EXERCISE INPUTS:
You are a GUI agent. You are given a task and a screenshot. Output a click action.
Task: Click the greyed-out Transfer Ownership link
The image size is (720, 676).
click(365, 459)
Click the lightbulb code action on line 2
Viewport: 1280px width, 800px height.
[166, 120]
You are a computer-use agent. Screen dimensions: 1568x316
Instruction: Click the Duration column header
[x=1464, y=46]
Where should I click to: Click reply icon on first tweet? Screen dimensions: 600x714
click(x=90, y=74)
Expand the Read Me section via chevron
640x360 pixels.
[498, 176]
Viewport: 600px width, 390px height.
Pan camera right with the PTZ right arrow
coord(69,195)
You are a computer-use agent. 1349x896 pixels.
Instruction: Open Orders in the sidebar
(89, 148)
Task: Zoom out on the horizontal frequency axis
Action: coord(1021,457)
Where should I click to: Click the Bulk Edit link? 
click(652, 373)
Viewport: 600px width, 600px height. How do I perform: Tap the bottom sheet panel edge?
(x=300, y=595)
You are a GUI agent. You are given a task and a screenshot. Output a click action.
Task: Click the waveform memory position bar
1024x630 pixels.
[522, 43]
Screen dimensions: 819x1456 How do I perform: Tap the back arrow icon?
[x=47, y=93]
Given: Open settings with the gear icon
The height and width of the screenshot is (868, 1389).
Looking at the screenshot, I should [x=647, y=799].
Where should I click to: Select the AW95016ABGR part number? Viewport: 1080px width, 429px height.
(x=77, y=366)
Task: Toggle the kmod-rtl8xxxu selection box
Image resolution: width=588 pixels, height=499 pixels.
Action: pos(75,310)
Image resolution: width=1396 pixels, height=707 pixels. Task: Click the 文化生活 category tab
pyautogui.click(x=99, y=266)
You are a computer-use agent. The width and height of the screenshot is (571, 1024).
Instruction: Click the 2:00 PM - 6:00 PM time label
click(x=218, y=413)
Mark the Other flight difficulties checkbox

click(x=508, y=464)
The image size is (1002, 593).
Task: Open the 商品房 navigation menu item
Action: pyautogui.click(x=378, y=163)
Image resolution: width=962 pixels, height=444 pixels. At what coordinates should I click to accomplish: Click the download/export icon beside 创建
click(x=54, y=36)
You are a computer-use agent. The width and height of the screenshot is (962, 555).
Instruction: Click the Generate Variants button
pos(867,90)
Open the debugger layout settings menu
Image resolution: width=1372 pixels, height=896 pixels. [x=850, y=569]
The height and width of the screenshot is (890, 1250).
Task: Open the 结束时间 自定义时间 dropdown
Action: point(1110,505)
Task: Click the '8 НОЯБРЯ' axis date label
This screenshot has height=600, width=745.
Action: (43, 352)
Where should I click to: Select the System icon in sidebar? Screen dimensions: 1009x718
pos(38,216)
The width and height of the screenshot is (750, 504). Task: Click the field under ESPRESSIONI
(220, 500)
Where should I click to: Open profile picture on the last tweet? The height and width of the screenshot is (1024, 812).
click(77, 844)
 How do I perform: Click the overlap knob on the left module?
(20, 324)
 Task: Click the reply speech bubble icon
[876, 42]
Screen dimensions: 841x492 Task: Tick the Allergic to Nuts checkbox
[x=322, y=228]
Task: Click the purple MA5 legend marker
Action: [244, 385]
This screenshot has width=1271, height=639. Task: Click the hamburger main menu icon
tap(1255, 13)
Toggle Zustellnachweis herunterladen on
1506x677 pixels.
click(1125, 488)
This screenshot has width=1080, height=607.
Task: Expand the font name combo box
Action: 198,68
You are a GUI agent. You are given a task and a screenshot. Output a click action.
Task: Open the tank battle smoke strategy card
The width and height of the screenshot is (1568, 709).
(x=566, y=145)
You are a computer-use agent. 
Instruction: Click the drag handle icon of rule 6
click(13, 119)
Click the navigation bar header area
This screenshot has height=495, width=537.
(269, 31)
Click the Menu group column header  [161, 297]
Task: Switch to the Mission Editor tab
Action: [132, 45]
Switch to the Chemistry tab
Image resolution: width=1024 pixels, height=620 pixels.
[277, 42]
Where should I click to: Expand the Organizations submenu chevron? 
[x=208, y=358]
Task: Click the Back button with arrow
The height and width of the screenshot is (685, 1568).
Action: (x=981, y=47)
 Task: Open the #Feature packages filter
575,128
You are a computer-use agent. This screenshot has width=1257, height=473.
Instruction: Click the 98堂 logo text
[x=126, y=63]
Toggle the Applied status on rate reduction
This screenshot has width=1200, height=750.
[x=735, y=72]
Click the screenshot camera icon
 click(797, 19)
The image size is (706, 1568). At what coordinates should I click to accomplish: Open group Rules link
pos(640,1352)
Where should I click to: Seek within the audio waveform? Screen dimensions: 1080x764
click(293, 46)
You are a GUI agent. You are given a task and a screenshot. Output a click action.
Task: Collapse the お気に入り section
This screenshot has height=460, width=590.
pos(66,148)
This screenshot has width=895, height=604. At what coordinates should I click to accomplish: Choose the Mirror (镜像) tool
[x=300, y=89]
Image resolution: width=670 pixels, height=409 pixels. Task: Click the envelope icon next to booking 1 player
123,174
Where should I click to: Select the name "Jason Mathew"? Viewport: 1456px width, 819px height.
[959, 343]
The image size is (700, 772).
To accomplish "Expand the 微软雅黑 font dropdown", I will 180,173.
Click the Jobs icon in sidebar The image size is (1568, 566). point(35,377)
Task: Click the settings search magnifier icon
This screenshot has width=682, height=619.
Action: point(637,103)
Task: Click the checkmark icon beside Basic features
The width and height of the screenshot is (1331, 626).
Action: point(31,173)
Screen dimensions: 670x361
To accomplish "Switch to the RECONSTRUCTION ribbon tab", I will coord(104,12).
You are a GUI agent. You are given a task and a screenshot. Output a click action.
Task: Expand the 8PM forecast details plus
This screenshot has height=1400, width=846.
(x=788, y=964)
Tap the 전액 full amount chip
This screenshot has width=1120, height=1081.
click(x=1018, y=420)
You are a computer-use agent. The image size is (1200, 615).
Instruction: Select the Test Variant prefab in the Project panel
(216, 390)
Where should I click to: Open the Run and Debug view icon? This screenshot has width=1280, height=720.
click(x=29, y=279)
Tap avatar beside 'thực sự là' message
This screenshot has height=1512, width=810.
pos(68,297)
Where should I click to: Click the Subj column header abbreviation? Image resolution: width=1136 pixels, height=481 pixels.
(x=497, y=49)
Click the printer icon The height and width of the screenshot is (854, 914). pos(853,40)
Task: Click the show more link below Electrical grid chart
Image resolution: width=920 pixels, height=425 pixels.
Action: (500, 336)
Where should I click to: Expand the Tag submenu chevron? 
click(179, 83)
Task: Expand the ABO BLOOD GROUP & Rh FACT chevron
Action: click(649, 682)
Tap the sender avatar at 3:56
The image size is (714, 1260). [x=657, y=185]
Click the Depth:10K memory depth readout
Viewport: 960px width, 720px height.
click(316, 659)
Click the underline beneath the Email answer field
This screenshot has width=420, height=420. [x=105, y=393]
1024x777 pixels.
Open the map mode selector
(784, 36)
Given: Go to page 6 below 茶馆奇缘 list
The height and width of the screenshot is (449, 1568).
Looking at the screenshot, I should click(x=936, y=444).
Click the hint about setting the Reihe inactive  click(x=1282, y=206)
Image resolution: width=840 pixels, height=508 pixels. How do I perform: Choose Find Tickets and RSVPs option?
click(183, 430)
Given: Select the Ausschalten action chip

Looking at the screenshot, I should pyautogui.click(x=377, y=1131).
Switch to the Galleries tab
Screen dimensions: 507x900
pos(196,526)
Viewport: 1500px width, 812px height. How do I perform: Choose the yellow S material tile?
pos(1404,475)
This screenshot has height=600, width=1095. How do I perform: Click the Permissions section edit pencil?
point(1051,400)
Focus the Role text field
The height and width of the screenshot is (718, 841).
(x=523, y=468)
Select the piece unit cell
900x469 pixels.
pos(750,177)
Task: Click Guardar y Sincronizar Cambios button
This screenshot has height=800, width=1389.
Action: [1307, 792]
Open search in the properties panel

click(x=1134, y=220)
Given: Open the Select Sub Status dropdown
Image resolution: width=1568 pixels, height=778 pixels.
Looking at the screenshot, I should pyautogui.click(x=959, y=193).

PROBLEM: What lines of the data include the word "below"? Copy each of them.

REPLY:
Task: Click the show more link below Electrical grid chart
Given: Go to page 6 below 茶馆奇缘 list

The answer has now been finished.